Mini-Review: Code Unknown

I admire Haneke's ability to blend so many layers into a narrative. This is a story of fractured relationships and social injustice, highlighting our inability to communicate on the level of personal relationships, communities, or nations. I also admire this filmmaker's ability to convey so much, in quiet, still moments, with few words.

In one of the opening scenes of this film, two young men get into an argument on a Parisian street. One is Jean (Alexandre Hamidi), an angry French teen who threw a piece of trash at a Romanian woman soliciting handouts. The other is Amadou (Ona Lu Yenke), a young man of Malian descent who, indignant at Jean's behavior, tries to force him to apologize. The police become involved in the altercation, and Jean is soon joined by his sister-in-law Anne (Juliette Binoche), a beautiful, articulate French woman. In an infuriating sequence of events, Jean and Anne go on their way, while Amadou is arrested and the Romanian woman is deported.

I was reminded of my husband's experiences as a police officer in Waynesboro. The department regularly received drinking in public complaints on people of Mexican descent for having a beer on their front porch, after work, on a hot day. An "offense" that would go unnoticed if the people involved were white and comfortably middle class. As much as this angered my husband, I'm willing to bet the people filing these complaints had no conscious awareness of being racist or of making assumptions based on socioeconomic status.

This is just one example of the universal quality of the issues glimpsed in this movie. There are many stories here: The difficult relationship between an actress and her boyfriend, a foreign war correspondent who is becoming increasingly disconnected from his own life. The schism between a farmer and his son, who live in agonizing silence. The struggles of Romanian families who find they must leave the country to find employment. The experiences of a French family of Malian descent. And there is much more. These threads are loosely bound together, because all these people were affected by the argument on the street corner, a seemingly small incident that has sent cracks running through all the narratives. There is also a jaw-clenchingly painful scene, where a woman is sexually harassed on a subway, that I've never been able to get out of my head.

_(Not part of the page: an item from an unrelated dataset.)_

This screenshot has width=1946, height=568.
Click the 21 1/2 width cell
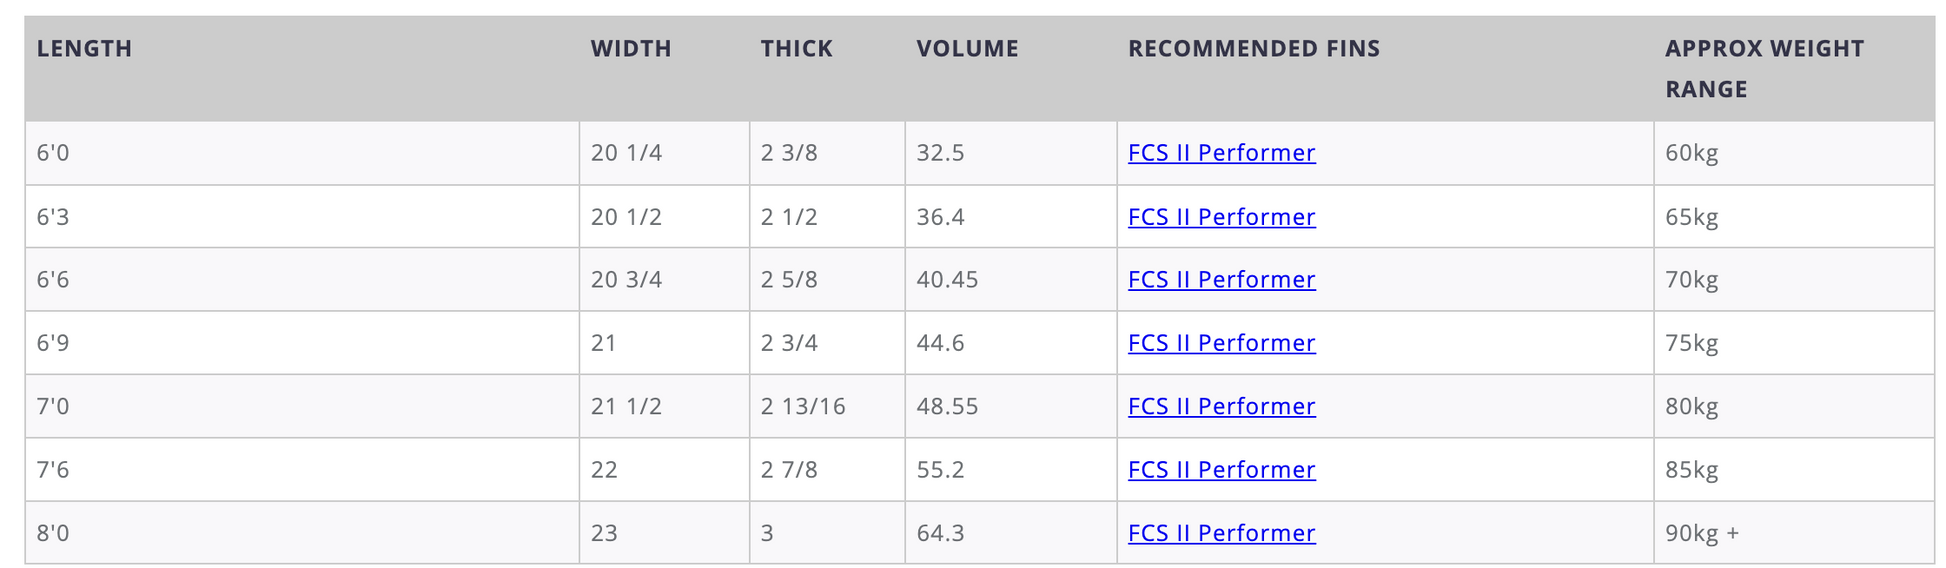[664, 407]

This is a complex, engrossing film that definitely warrants a second viewing. It kept me wondering  what people were communicating, through their words and actions, and thinking about the intricate web of connections among people of different nationalities, cultures, and social classes.


  1. Saw it last year. I remember thinking it's very cryptic, with lots of ideas. But also a bit uneven pacing with some slow moments, and a tough film for the viewer to connect all the stories to an understandable whole.
    A couple of scenes were especially tense and gripping to me, both you mention, on the subway, and the argument on the street.

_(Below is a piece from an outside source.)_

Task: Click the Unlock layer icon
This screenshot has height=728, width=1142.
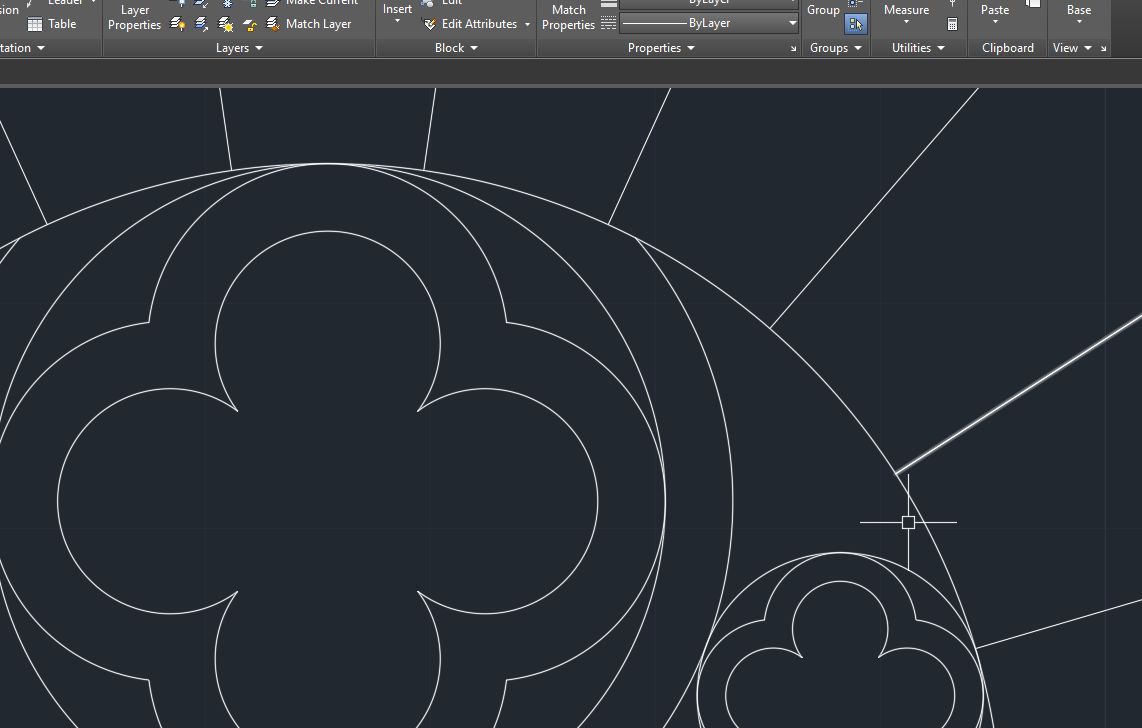Action: 250,24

    1. It is a somewhat cryptic movie, isn't it? I thought that worked in the sense that it left me guessing about what people were communicating with their words and behavior, which I felt was a large part of the point of the movie. But, yes, I can definitely see how it would be difficult to connect with.

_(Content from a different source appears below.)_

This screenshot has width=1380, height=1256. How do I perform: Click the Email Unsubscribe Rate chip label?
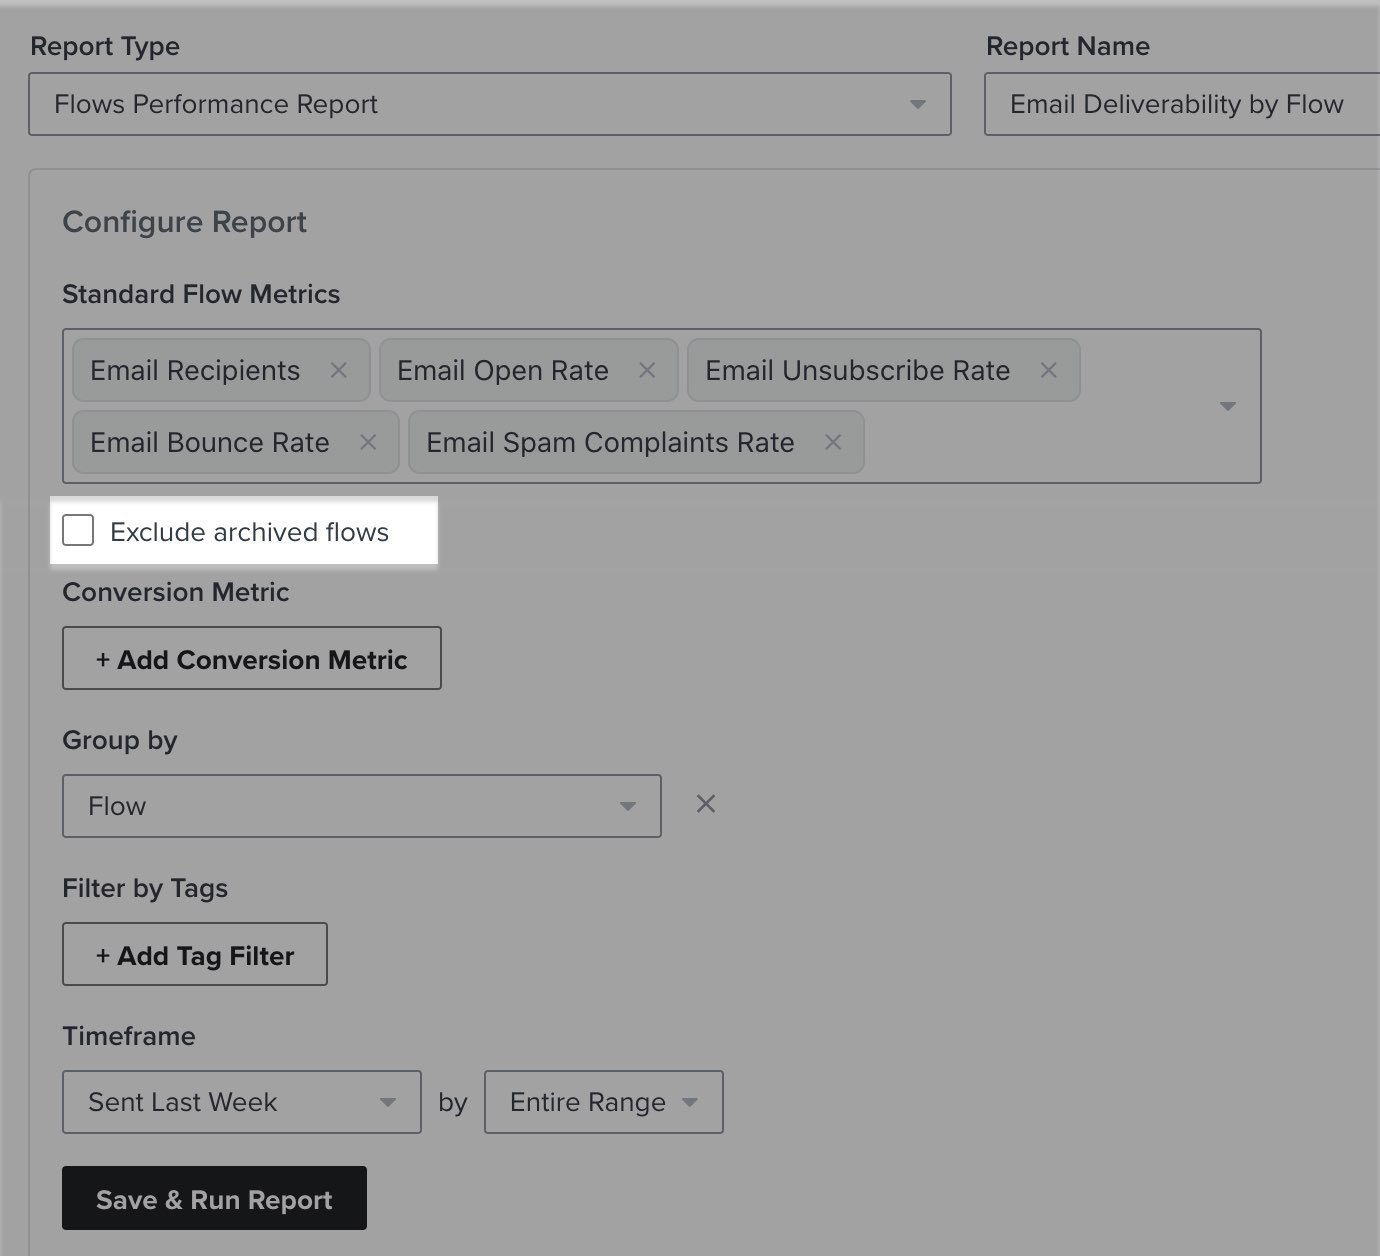[856, 370]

  2. Somehow missed this when you first posted it, but I'm glad you appreciated this film. That scene on the subway is very disturbing and feels almost too real. I also love the various stories and the way Haneke really challenges the viewer with deceptive simplicity.

    1. "Haneke really challenges the viewer with deceptive simplicity" -- I love that! That describes it perfectly.

      I thought this was a terrific movie. I want to watch it again soon.